● PROVIDED DATA
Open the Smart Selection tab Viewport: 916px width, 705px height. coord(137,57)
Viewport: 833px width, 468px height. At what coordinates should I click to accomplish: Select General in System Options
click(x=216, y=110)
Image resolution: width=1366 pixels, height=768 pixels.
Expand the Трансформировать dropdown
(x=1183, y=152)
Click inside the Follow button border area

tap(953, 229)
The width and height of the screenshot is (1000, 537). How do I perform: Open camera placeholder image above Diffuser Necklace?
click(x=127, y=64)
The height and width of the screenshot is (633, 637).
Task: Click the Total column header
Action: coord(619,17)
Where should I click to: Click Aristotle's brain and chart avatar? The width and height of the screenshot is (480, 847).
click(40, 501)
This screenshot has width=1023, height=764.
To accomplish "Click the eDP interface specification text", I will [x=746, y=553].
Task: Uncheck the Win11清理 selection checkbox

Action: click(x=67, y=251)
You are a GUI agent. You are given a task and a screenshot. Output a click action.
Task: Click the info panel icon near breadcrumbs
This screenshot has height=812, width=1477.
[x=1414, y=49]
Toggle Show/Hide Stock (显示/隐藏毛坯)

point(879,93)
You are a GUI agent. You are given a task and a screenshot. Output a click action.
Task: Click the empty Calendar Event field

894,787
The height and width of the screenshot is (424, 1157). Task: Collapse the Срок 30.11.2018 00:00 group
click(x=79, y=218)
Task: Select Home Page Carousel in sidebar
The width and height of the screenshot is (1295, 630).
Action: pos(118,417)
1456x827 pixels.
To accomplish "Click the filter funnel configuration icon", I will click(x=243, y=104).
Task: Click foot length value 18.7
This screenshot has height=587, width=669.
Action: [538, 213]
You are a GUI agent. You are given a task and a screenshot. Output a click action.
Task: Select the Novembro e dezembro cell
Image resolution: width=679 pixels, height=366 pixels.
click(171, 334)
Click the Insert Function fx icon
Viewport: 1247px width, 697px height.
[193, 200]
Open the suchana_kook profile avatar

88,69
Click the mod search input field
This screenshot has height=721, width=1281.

● WHAT IS REQUIRED
Repeat each of these records line for line, with no changes.

● EXERCISE OUTPUT
Open the Smart Selection tab Viewport: 916px width, 705px height. coord(137,57)
Viewport: 833px width, 468px height. At what coordinates should I click to accomplish: Select General in System Options
click(x=216, y=110)
Image resolution: width=1366 pixels, height=768 pixels.
Expand the Трансформировать dropdown
(x=1183, y=152)
Click inside the Follow button border area

tap(953, 229)
The width and height of the screenshot is (1000, 537). How do I perform: Open camera placeholder image above Diffuser Necklace?
click(x=127, y=64)
The height and width of the screenshot is (633, 637).
Task: Click the Total column header
Action: coord(619,17)
Where should I click to: Click Aristotle's brain and chart avatar? The width and height of the screenshot is (480, 847).
click(40, 501)
This screenshot has width=1023, height=764.
To accomplish "Click the eDP interface specification text", I will [x=746, y=553].
Task: Uncheck the Win11清理 selection checkbox

Action: click(x=67, y=251)
You are a GUI agent. You are given a task and a screenshot. Output a click action.
Task: Click the info panel icon near breadcrumbs
This screenshot has height=812, width=1477.
[x=1414, y=49]
Toggle Show/Hide Stock (显示/隐藏毛坯)

point(879,93)
You are a GUI agent. You are given a task and a screenshot. Output a click action.
Task: Click the empty Calendar Event field

894,787
The height and width of the screenshot is (424, 1157). Task: Collapse the Срок 30.11.2018 00:00 group
click(x=79, y=218)
Task: Select Home Page Carousel in sidebar
The width and height of the screenshot is (1295, 630).
Action: pos(118,417)
1456x827 pixels.
To accomplish "Click the filter funnel configuration icon", I will click(x=243, y=104).
Task: Click foot length value 18.7
This screenshot has height=587, width=669.
Action: [538, 213]
You are a GUI agent. You are given a task and a screenshot. Output a click action.
Task: Select the Novembro e dezembro cell
Image resolution: width=679 pixels, height=366 pixels.
click(171, 334)
Click the Insert Function fx icon
Viewport: 1247px width, 697px height.
[193, 200]
Open the suchana_kook profile avatar

88,69
Click the mod search input field
This screenshot has height=721, width=1281.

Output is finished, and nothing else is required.